# What is the least opinionated type?



## Ravenetta (Oct 23, 2013)

It seems like the majority of communication nowadays is based on strong opinions. Regardless of whether or not that is definitely the case, it has left me wondering which MBTI type is the least opinionated in your opinion? layful: And what is your type and how strongly do you hold your opinion on this topic? Which functions operate towards conclusion and which functions operate towards expansion? Does this seem to apply irl application?


----------



## Tyche (May 12, 2011)

Whoever voted ISTJ must not have actually met one. Or the one they know keeps their opinions to themselves.


----------



## CultOfPersonality (Sep 12, 2017)

sorry, I dont have a strong opinion about this.


----------



## LeSangDeCentAns (Apr 10, 2018)

2 votes for ISTJ. That's hilarious. It would be even funnier if an INTJ vote showed up.


----------



## CultOfPersonality (Sep 12, 2017)

Smegma said:


> 2 votes for ISTJ. That's hilarious. It would be even funnier if an INTJ vote showed up.


I granted your wish, Mr. INT of J.


----------



## bucolic (Apr 4, 2017)

Most opinionated=INFJ. Least opinionated=ISFP.


----------



## Conscience Killer (Sep 4, 2017)

God, ISFP for sure. I've _painfully_ tried to drag out responses and opinions from those guys. _Nada_. I know they have them, but they're sure as fuck not gonna tell _you_ about it.


----------



## Turi (May 9, 2017)

My uneducated 2c would be that this might relate to a type that has a severe preference for _introversion_ and likely not function related, insofar as expressing these opinions goes.

From a functions perspective, it simply doesn't make sense for any types that are predominantly oriented by the _Thinking _or _Feeling _functions to be 'least' opinionated, considering they are both _rational, opinion-forming functions_.

Therefore, _Sensation _and _Intuition _are the _only _functions that make sense, as they are irrational functions - when differentiated, these functions separate themselves from the taint of the 'opinions' or 'judgments' of the _Thinking _and _Feeling _functions and so become the only possibilities as contenders for the title of 'least opinionated' type.

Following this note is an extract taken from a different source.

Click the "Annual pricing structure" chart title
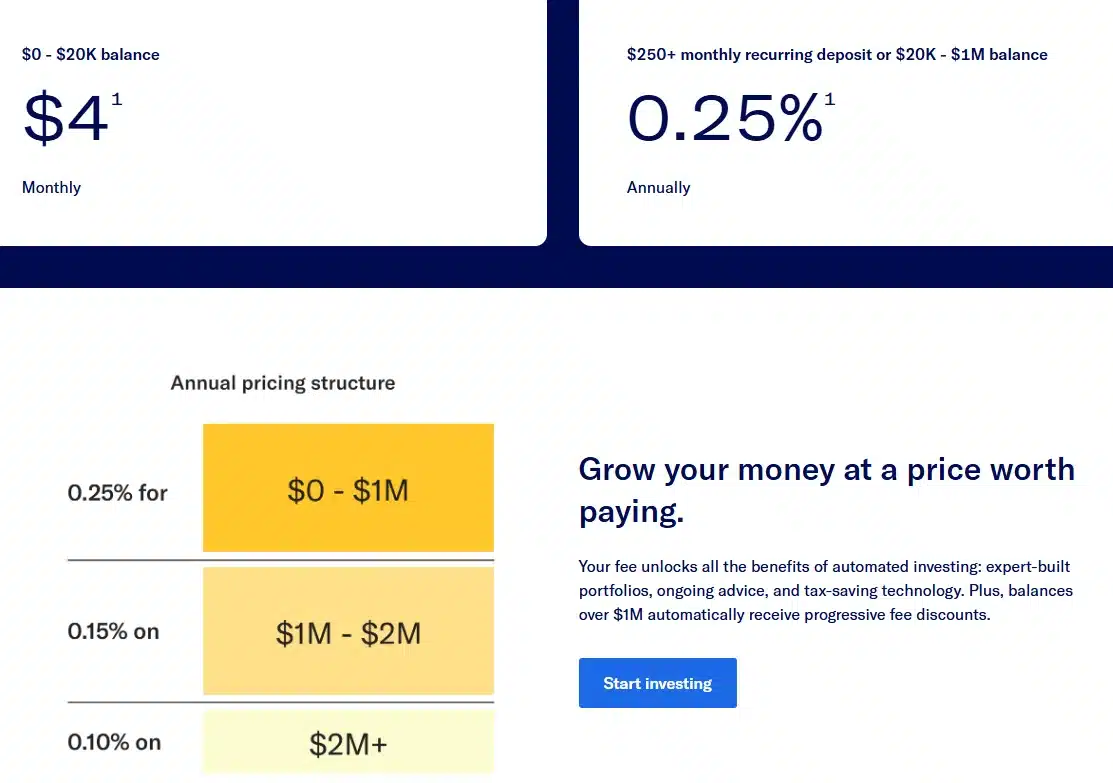This screenshot has height=783, width=1113. coord(283,383)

I'd like to note here, considering prior responses to the thread - that I see IxTJs as predominantly introverted _Thinking _types, and ISFPs as predominantly introverted _Sensation _types.

imo.


----------



## shameless (Apr 21, 2014)

Well this does seem more to depend on what as far as being opinionated 

I will only speak for myself 
But I don’t really think I am very opinionated 
I do mainly have a let live let be attitude 

I will make cracks about how amplified cliche people can be 
Which can really rub politically correct people the wrong way
But I am more mocking the cliche in people’s demeanor or delivery more so than I directly give a crud what they generally associate with in most cases. 

If you want to label yourself a purple gay adopted Mexican I am going to fucken laugh and mock it
But it has absolutely nothing to do with having anything against the color purple, someone who is gay, or a Mexican. It has to do with polarizing self identification. 

The point is when the absurd cliche behavior starts to match up with a funny stereotype I get goofy I consider it more like a dark comedians remarks though than actually meant offensive my kids will have thick skin due to being roasted so much based on whatever cause or propaganda is being indoctrinated by the week. 

To be very clear I am a lot more socially liberal than many would guess I just wish social liberals would not as a collective group give so much easy comedic material :laughing:


----------



## Ocean Helm (Aug 25, 2016)

What are these votes, even? The basic obvious thing would be SF, yet only 3 of 14 votes were for SF?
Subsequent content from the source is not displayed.